Creating a GLBTT* Inclusive Space

  • Use the term partner or partners with clients instead of boyfriend/girlfriend or husband/wife. This simple shift in language acknowledges your respect for the client regardless of who they have sex with, and how many people they have sex with. It will also  indicate to GLBTT* patients that they can be honest with you about a sexual history that they may otherwise hide from health care practitioners.
  • Reflect the language the patient uses. This includes how the client refers to themselves and/or their partner(s). For example, a client may refer to themselves as “queer.” While this may seem to be a derogatory term, some GLBTT* people use it to positively reclaim their identity within an oppressed population.

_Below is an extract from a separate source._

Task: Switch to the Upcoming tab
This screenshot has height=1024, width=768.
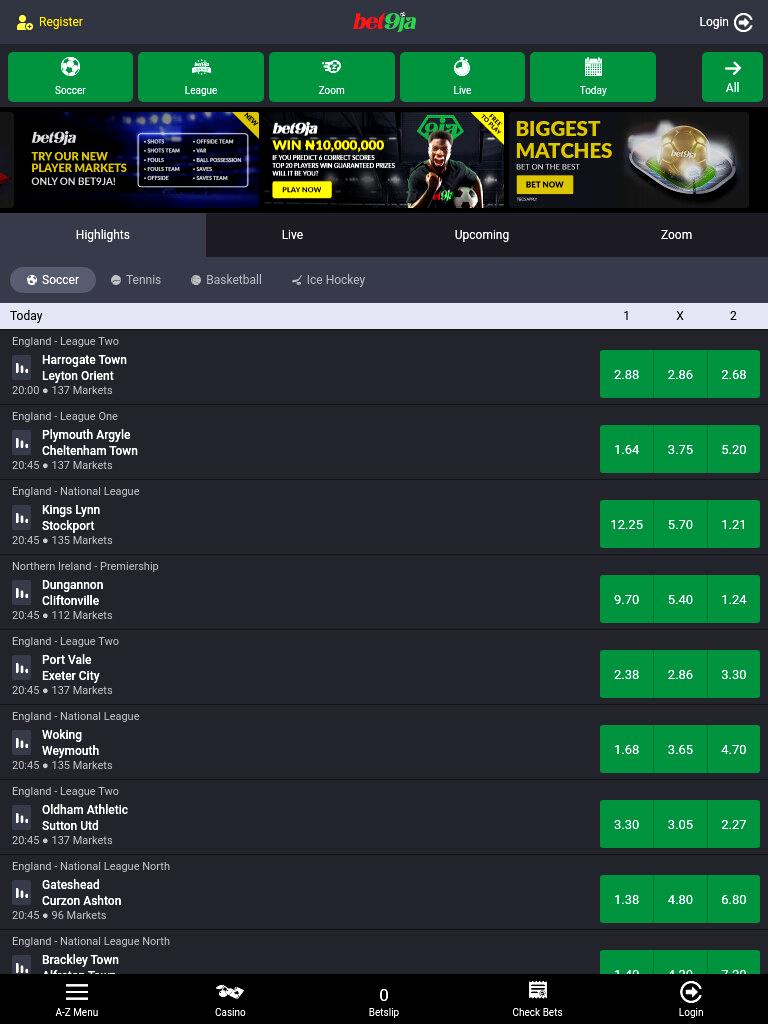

  • Refer to people by their first name (instead of sir, ma’am, Mrs., Miss, etc.). Unless a client requests that you use a title when referring to them, avoid using a title that may incorrectly label someone’s gender, age, and/or marital status. Inform staff of the importance of this as well. You may be the most inclusive practitioner, but if your staff are not using inclusive language, you may be turning away clients who are already less likely to be accessing health care.
  • Do not assume anyone’s gender. Whether speaking with a client in person or over the phone, you may be convinced you are dealing with a man who identifies as a woman, or vice versa; you may assume your client is transgender when they are not, or vice versa. The client’s health card cannot be considered an accurate piece of identity, since it often does not reflect the gender of people who are in transition.
  • Intake forms should allow for multiple gender options (male, female, transgender/transsexual), and preferred pronouns (he/him, she/her, or others). Ideally, there should be a place to differentiate between a person’s legal name and their preferred or chosen name; transgender people often go by a name that is different from their birth name, and it takes time and money to legally change one’s name.
  • Ensure that there is a way to maintain privacy when people are filling out forms. The most equitable intake form is useless if details about a person’s gender identity or sexual orientation is visible to the eyes of a curious neighbour in the waiting room.
  • Make sure the administrative process doesn’t lose track of preferred names and gender. Again, an equitable GLBTT* clinic or intake form is pointless if the client’s chosen name gets lost in the shuffle and a practitioner unintentionally refers to the client by the wrong name.
  • Make sure all staff know the policies and respectful protocol for transgender clients. What are your policies regarding completed legal identity changes? Documents that don’t match because a patient is in mid-transition? Don’t make a transgender patient stand around attracting unwanted attention to themselves because staff don’t know what to do about a legal name or gender change.
  • If staff are using incorrect pronouns for a trans person, will they be aware of the client’s attempts to correct them without needing the client to explain to them what it means to be transgender? For example, if a client corrects staff by saying “I identify as male,” or “I identify as female,” will staff know to switch the pronouns they are using?